Miscellaneous finds included a brass buckle, shards of glass and olive pits. Several conglomerates held the exoskeletons of cockroaches, providing the first evidence of shipment of these insects between Europe and the Americas. Personal possessions included a gold crucifix, pins, silver thimbles and silver reale coins. The salvage team also found silver and gold bullion.
Some locally made items included prismatic obsidian blades and a polished nodule of iron pyrite for use as a mirror. Other items included weapons and instruments for navigation. A mariner's astrolabe is the oldest such instrument with a confirmed date. Pewter objects from England were found and stoneware from Cologne, Germany. In the end about 1,500 artifacts were retrieved from the San Esteban, 85% of them from the conglomerates.

===Preservation and display===

On 21 January 1974, the National Park Service listed the three wrecks as the "Mansfield Cut Underwater Archeological District" in the National Register of Historic Places.
The Texas Antiquities Committee of the State of Texas owns the San Esteban wreck. It is managed by the National Park Service.
The National Register lists the site as part of an archaeological district of national significance.

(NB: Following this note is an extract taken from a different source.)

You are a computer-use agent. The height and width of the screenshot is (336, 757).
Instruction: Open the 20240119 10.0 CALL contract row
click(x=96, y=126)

The Texas Antiquities Committee sponsored a travelling exhibition of the finds from the 1554 wreck from 1977 to 1981, which visited 20 museums across Texas. The exhibition showed an anchor, cannons and the remaining parts of the keel and stern post. Display cases held explanatory text, illustrations and artifacts.
The recovered objects found a permanent home at the Corpus Christi Museum of Science and History. An extension to the museum opened in May 1990 to house the Shipwreck! exhibition.